After spending the last two years focusing on his business’s booming growth in China, Alexander Wang made his New York return on Wednesday night. Based on the attendance, you’d never know his brand was tarnished just two years earlier.
It was, for Wang, the first major salvo of his attempted comeback. His business hasn’t suffered at all since the accusations, gaining two new big investors from China, Challenjers Capital and Youngor Group, and making more than $200 million annually with plans to double that in the next five years. But the fate of his reputation in the New York fashion scene was in question. He sat out of last NYFW, showing in Los Angeles instead. His first show back in New York was billed as his “romantic return,” held in the space that once held the famous Jing Fong restaurant before it moved from Elizabeth Street to Centre Street.
With a black-and-white zebra print floor and floor-to-ceiling red curtains, the scene resembled nothing more than the Black Lodge from “Twin Peaks.” The ominous vibe wasn’t helped by the bombastic “Phantom of the Opera”-esque music.
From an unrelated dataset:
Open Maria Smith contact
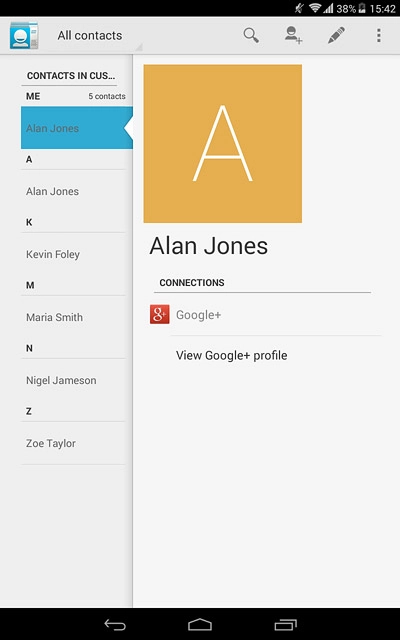 (73, 317)
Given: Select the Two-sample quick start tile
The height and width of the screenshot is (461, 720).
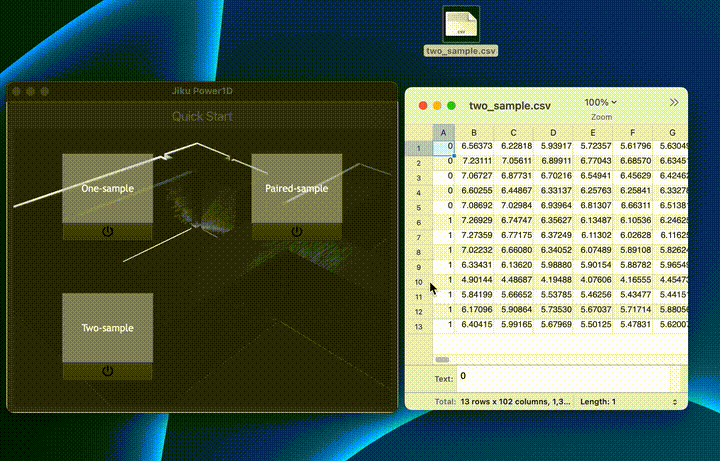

But the question of whether the fashion world would show up for Alexander Wang was answered. The 150-person audience was filled with a who’s who of New York fashion elite. Anna Wintour was spotted, as were Harper’s Bazaar’s Samira Nasr and CFDA CEO Steven Kolb. Julia Fox and Gabbriette Bechtel walked the runway. And celebrities like Nikita Dragun and Ava Max were also in the crowd.
The warm welcome from the fashion world wasn’t without its critics, though. On social media, reactions ranged from the mildly annoyed to the openly hostile.
Louis Pisano, a fashion writer, was openly critical of the some of the positive coverage that Wang’s show received and the influencers and celebrities who helped facilitate his return.
“I’m not surprised at all by the reception the show got,” Pisano told Glossy over DM. “Over the last year we’ve seen the aggressive image rehabilitation of Alexander Wang, mainly via celebrity friends and stars of the moment which puts in people’s heads that if so-and-so thinks he’s cool again, then maybe so should I.”
It calls to mind the way that Dolce & Gabbana went from industry pariah — after a series of controversies, including leaked DMs from Stefano Gabbana with racist comments — to being back in the limelight, thanks to support from celebrities like the Kardashians.
“The reality is that we work in an industry where wealth and fame are a currency, and proximity to that and the possibility of achieving that for oneself causes a lot of people to look the other way when it comes to taking a stand on serious issues,” Pisano said. “But let’s be for real: Are we expecting the likes of reality stars, mid-level pop singers and influencers to have any sort of moral compass when an opportunity for exposure comes up, even if it’s co-signing someone problematic? Alexander Wang is still famous at the end of the day, and the power of celebrity unfortunately often clouds judgement.”